The Elwha River in Washington can now flow freely after being trapped by the Elwha and Gilnes Canyon Dams for a hundred years. The removal of these dams, the largest project of its kind in the United States, has started to restore the area around the river.
But soon, an even bigger project will begin on the Klamath River, with four out of six dams already being taken down. The goal is to let the Klamath River flow freely from Oregon to California, helping sediment, organic matter, and migratory fish move more easily.
Removing dams all over the United States is happening for different reasons. Many dams are getting old and are past their expiration date, making them more likely to fail, especially with climate change. Some dams aren’t doing what they were built for, causing harm to the environment and disrupting the lives of sensitive species. Also, dams have forced tribal nations off their lands, cutting off ties to culturally important waterways and species.

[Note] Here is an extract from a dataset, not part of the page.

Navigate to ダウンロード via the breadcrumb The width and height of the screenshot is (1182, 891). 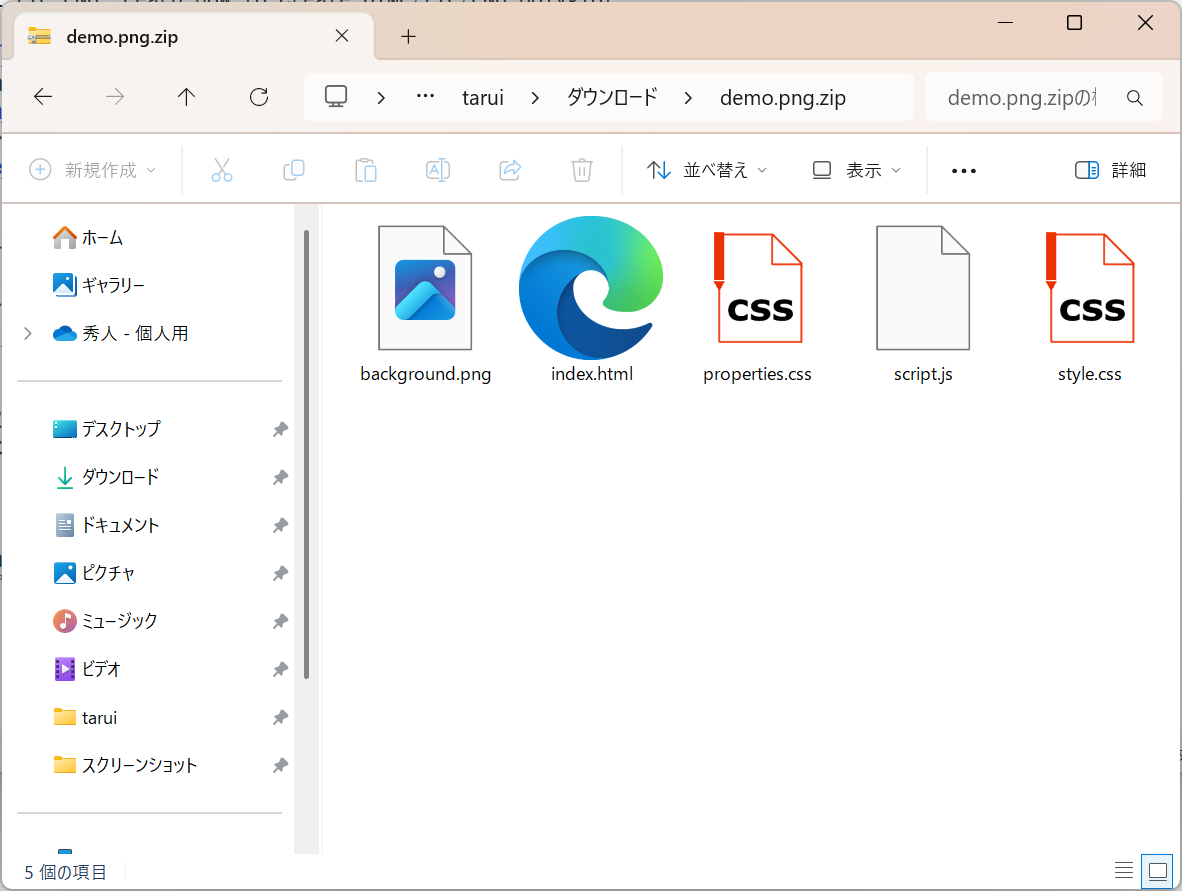pyautogui.click(x=611, y=97)
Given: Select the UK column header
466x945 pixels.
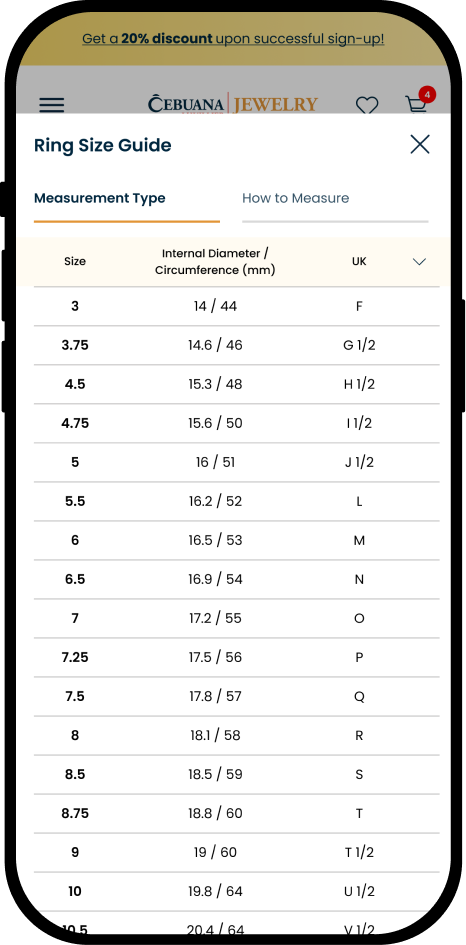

Dams, whether big or small, have different purposes like controlling floods, making electricity, and storing water for towns or farms. But they also mess up river areas by trapping sediment, leading to problems downstream and changing how rivers work. Removing dams can fix these issues, making life better for migratory fish and other creatures.
The consequences of dam presence extend beyond the immediate river environment. Changes in water temperature, oxygen levels, and water quality can occur, affecting both aquatic life and communities living near the rivers. Cyanobacteria blooms, resulting from stagnant reservoir water, pose health risks and impact those who rely on the river for fishing and recreation, especially members of Native American tribes.
Migratory species face obstacles due to dams, but solutions such as fish ladders or fishways exist to provide detours for their migration. Dam removal also contributes to the enrichment of river ecosystems by allowing the downstream flow of logs, sticks, and trees, creating complex habitats for fish and birds.
The removal of dams, particularly large ones, involves draining the reservoir and managing stored sediment. Each dam removal project is unique, requiring extensive planning. Large dam removals typically start with draining the reservoir, deconstructing the dam, and undertaking river restoration. The process can be complicated, involving considerations for sediment management, engineering challenges, and potential environmental impacts.
The Klamath River dam removal project, set to be the world’s largest, emphasizes the involvement of indigenous tribes, such as the Karuk, Klamath, Hoopa, and Yurok, who have traditionally fished the river. These tribes play a significant role in the leadership and restoration efforts associated with the dam removal.
Restoration includes the collection and propagation of native seeds to prevent invasive species from taking over the ecosystem. The indigenous perspective emphasizes a relationship with natural elements, viewing resources not as commodities for use but as integral parts of a living environment.